• [TEXT]:
The remit of Section II was severely restricted, as the Gestapo maintained responsibility for monitoring and dealing with all foreigners in the occupied territory. During the occupation, 15,000 communist suspects from Belgrade were processed by Section IV, with that section responsible for over eighty per cent of all tasks undertaken by the SP UGB. The SP UGB was housed in a building at the corner of Takovska and Dalmatinska Streets. Belgrade. Although the SP UGB was tied to the administration of the City of Belgrade, it began to send teams of agents to regional centres, such as Niš, Kragujevac, Šabac, Valjevo, Požarevac and Leskovac. Šterić was sent to head the SP UGB office in Kragujevac. Formally, these teams were subordinated to the area and district chiefs of the puppet administration, which mirrored the military area and district commands, but they were in regular contact with the local offices of the Gestapo in the various towns, and also sent reports to SP UGB headquarters. The SP UGB even tried to extend its reach to Yugoslav forced labourers and prisoners of war held in Germany.

• [PROBLEM 1]:
According to the passage on the SP UGB, where was the SP UGB housed?
• [PROBLEM 2]:
List every regional center that the passage on the SP UGB names as a place where the SP UGB sent teams of agents.

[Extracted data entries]
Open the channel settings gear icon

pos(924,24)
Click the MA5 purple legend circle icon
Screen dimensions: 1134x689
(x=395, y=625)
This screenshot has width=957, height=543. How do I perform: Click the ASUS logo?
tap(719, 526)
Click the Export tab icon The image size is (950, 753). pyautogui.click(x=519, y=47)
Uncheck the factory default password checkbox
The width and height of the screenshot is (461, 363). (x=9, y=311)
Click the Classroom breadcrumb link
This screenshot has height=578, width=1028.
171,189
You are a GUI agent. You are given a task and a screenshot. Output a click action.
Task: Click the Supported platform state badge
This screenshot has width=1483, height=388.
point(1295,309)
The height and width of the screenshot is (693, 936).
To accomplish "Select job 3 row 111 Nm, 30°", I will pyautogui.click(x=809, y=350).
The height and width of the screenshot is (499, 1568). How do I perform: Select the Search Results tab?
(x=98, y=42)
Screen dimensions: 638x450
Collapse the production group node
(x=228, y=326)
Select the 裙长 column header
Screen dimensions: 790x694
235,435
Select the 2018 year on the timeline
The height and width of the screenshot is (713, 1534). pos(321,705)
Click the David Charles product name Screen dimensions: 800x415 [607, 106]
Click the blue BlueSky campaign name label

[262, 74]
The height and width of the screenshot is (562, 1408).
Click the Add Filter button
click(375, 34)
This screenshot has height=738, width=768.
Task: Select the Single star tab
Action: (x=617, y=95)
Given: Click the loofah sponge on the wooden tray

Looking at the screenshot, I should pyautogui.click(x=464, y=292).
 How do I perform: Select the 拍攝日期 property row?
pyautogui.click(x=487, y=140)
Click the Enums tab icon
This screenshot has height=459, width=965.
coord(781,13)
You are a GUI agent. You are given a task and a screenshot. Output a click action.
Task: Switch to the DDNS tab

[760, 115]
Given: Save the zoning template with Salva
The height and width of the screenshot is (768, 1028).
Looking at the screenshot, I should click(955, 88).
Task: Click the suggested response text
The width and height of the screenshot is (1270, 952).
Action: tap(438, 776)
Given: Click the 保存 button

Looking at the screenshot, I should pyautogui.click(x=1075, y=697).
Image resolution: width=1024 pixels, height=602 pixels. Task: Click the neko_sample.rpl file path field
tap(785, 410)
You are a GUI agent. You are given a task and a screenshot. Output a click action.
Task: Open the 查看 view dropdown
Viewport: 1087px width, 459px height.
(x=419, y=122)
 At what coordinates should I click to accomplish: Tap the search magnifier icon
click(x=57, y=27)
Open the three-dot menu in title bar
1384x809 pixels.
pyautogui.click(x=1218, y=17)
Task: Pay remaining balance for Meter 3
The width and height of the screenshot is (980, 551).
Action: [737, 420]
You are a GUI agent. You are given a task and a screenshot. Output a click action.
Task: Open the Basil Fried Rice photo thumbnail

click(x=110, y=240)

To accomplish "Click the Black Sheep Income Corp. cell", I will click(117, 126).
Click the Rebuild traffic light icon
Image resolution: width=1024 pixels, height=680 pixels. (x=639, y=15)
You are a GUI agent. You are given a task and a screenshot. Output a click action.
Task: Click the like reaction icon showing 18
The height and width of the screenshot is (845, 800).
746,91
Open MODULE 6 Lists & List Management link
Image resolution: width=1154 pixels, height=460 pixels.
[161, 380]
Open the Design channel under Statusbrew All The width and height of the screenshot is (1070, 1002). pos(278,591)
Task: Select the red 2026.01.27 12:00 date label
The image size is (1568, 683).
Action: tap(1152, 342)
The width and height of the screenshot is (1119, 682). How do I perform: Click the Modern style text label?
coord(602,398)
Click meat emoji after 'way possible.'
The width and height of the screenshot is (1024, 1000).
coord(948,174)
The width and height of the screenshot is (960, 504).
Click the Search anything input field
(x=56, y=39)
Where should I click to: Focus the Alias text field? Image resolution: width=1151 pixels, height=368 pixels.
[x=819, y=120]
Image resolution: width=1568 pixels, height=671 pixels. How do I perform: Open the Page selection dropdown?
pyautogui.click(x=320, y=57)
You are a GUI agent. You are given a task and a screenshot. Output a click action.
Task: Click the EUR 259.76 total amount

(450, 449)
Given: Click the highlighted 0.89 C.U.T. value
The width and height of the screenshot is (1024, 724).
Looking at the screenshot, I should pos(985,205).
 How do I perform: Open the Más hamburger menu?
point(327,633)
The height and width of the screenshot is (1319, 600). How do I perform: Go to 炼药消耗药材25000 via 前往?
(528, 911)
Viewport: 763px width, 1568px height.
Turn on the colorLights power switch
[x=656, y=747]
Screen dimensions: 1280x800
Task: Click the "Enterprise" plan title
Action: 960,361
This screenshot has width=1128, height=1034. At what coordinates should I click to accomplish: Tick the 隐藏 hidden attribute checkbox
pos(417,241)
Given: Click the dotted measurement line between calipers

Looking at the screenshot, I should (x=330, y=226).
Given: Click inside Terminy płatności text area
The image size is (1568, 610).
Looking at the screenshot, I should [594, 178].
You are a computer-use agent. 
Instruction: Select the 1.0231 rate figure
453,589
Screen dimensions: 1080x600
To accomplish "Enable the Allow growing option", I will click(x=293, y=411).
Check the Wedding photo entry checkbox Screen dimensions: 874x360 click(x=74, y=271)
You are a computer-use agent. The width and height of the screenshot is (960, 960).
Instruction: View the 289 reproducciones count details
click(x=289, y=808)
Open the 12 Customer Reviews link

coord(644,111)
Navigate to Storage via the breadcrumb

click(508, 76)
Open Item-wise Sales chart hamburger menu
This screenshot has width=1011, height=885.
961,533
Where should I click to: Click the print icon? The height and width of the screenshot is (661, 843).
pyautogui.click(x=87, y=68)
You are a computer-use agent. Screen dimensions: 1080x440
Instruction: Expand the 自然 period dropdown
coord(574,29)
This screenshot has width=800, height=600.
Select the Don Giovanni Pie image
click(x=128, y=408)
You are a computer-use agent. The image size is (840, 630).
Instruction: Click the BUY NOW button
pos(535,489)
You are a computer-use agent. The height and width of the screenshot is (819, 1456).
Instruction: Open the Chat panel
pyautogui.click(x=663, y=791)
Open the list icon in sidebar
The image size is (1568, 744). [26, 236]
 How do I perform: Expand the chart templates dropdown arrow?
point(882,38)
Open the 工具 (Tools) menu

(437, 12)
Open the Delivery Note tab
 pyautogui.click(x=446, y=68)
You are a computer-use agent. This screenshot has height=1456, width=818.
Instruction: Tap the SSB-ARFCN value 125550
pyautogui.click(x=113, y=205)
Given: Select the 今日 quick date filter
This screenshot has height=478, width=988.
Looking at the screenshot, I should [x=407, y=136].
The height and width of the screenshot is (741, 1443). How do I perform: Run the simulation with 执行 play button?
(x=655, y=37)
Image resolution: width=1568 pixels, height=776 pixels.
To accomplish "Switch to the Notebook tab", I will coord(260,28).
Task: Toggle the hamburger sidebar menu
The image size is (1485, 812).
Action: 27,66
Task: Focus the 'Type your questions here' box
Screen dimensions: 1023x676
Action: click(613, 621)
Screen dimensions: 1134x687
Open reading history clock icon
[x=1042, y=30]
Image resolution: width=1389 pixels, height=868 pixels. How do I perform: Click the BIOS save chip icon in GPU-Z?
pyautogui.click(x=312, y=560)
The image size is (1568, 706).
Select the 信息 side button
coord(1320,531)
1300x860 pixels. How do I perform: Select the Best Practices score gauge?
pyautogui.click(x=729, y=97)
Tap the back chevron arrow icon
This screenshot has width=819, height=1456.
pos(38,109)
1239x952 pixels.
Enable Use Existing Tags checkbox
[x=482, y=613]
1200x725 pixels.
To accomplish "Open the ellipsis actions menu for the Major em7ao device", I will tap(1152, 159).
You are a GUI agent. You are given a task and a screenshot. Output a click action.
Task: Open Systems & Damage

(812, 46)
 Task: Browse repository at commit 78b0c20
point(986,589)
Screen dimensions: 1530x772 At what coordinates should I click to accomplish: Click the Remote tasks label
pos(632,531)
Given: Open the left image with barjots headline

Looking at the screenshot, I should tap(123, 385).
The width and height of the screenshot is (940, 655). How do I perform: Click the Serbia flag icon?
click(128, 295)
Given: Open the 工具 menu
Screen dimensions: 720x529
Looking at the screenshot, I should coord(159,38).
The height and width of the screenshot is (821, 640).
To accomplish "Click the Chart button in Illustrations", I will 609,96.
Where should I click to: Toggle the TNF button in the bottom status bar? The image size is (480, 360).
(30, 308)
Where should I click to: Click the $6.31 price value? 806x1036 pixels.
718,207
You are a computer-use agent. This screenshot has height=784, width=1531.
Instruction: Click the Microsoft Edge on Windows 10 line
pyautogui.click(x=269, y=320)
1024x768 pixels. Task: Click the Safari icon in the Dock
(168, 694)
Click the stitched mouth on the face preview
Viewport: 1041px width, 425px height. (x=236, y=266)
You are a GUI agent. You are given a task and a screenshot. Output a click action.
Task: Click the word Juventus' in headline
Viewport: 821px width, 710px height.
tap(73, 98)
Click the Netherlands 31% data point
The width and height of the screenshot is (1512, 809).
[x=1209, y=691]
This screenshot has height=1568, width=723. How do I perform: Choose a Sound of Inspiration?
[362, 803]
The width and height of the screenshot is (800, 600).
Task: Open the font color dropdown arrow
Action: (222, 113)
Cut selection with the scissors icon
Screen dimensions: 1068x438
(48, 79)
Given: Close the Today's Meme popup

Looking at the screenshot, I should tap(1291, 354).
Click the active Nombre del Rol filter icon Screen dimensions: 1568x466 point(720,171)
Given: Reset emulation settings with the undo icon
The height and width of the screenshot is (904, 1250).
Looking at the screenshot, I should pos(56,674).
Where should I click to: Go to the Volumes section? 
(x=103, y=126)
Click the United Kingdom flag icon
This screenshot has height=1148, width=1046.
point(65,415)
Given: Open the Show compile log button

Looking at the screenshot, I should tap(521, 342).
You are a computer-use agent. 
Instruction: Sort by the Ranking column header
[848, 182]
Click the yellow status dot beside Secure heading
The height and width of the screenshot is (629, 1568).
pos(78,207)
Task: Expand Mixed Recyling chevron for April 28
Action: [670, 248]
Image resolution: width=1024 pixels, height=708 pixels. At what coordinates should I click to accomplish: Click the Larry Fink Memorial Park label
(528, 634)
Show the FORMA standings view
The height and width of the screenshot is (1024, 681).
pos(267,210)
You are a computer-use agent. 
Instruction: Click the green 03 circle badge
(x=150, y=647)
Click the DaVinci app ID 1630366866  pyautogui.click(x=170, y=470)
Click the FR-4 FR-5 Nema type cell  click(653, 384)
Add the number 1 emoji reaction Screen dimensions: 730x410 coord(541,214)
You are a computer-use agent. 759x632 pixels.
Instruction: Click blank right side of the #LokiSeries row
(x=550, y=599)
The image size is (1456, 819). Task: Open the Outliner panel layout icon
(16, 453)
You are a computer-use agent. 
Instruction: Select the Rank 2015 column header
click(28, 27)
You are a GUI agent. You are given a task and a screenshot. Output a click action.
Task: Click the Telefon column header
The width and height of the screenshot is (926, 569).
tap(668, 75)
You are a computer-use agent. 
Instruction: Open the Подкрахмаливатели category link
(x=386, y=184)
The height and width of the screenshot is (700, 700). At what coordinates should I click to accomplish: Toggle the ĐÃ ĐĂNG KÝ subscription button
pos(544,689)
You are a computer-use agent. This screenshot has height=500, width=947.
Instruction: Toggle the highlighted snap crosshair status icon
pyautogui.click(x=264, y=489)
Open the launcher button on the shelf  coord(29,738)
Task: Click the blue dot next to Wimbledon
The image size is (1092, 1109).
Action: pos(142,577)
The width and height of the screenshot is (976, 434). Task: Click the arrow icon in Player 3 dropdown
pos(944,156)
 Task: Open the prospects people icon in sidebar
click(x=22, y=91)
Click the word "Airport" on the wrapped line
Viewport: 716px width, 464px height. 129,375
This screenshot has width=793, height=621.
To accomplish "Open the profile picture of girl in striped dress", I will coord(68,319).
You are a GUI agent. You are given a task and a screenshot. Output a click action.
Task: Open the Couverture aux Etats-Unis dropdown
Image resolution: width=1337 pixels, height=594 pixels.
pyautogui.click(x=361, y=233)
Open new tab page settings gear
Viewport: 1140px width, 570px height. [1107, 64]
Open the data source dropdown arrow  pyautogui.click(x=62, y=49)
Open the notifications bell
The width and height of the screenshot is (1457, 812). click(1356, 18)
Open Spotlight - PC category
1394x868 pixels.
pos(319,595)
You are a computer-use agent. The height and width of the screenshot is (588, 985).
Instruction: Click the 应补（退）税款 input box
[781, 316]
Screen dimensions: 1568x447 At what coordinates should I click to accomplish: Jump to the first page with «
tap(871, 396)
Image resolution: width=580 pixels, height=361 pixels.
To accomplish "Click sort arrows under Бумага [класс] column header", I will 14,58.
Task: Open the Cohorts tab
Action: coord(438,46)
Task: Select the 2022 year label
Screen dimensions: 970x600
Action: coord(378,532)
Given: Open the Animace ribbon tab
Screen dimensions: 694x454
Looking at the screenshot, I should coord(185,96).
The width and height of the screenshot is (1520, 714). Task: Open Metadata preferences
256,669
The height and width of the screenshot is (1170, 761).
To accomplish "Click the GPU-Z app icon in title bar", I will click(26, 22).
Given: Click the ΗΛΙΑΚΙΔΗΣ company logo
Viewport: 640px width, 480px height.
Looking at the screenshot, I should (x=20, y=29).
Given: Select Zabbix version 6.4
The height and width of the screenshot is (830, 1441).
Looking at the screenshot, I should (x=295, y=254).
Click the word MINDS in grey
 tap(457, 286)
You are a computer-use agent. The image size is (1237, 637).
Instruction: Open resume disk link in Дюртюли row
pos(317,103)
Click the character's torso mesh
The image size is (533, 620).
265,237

• [ANSWER SPACE 1]:
In a building at the corner of Takovska and Dalmatinska Streets in Belgrade.

• [ANSWER SPACE 2]:
Niš, Kragujevac, Šabac, Valjevo, Požarevac, Leskovac